The US is in favour of India providing military assistance to Afghanistan and has encouraged more aid, including attack helicopters. A top US and Nato commander, General John William Nicholson, heading the US forces in the war-torn country said it is up to India how it wants to boost its support.
Afghanistan has reportedly requested for more Mi-25 helicopters. India has already provided four of these attack aircraft to Afghan security forces. "There is an immediate need for more. If they get these helicopters they will get into the fight soon," Nicholson said.
On his visit to India, the commander addressed the media on Wednesday (10 August) and talked about how the country has been cooperating with the US in providing training assistance to Afghan forces, The Hindu reported.
He specifically called for India's assistance to the Afghan troops to repair and service Russia-made aircraft. Afghanistan is said to be struggling to get the spare parts of Russian aircraft due to sanctions against Moscow by the west.
While efforts are on to create a facility in Afghanistan to service Russia-made military equipment like the Mi-25 helicopters, the US commander said that because of the sanctions, none of the donor nations wanted their funds to be used to purchase spares from Russia. This is where India is said to play a crucial role as it does not have sanctions against Russia.

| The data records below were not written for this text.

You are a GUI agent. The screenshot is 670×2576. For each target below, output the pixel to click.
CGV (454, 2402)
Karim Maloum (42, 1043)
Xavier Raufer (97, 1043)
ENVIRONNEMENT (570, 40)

"It's difficult to acquire supplies of spare-parts for Russian military platforms, because much of the money is given to Afghanistan by donors who have sanctions against Russia in place", Nicholson said.
The country is intensifying its offensive to combat Islamic State (Isis) militants and to deal with other terror outfits like the Taliban, Haqqani network, Lashkar-e-Toiba and Jaish-e-Mohammad – which are all said to be posing a serious threat to the entire region.

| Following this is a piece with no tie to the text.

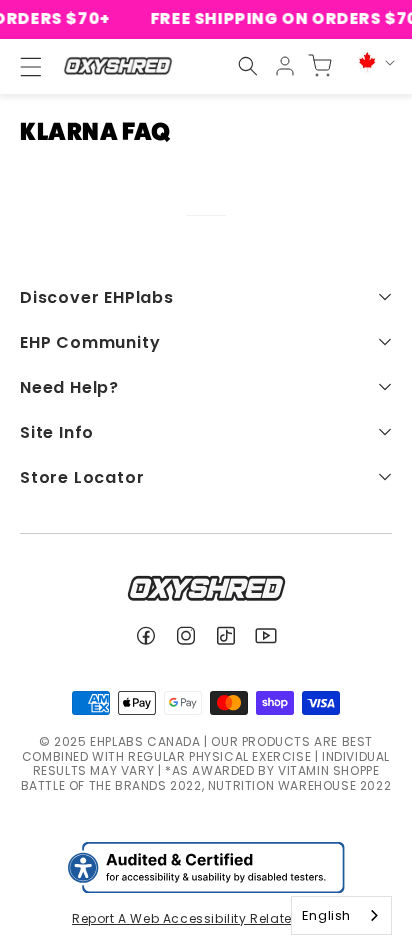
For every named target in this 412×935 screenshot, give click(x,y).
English (326, 915)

Pakistan is said to have raised "concerns" about India providing security assistance to its neighbour in the northwest. However, Washington is reportedly not paying too much attention. "We have a focus on counter-terrorism. We work with the Pakistanis and the Indians on that," Nicholson said.
Islamabad's concerns are thought to come after Pentagon said last week it would not pay $300m (£225m) in military reimbursement to Pakistan over dissatisfaction with the country not taking enough measures against the terrorist groups.

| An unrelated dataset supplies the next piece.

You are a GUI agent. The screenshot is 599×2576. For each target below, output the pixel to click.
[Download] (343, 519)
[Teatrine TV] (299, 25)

According to Nicholson, who took command of the US troops in Afghanistan in March, the Afghan military has come a long way. "Last year, Afghan forces suffered over 5,000 deaths. But by the end of the year, they were able to take control of all major population centres. In 2016, they have gone on an aggressive mode."
In contrast, a US Sigar report in July found that the Nato-backed government was losing control of the territories it once held, to Taliban militants. The extremists are thought to have seized 5% more territory from what it had in January.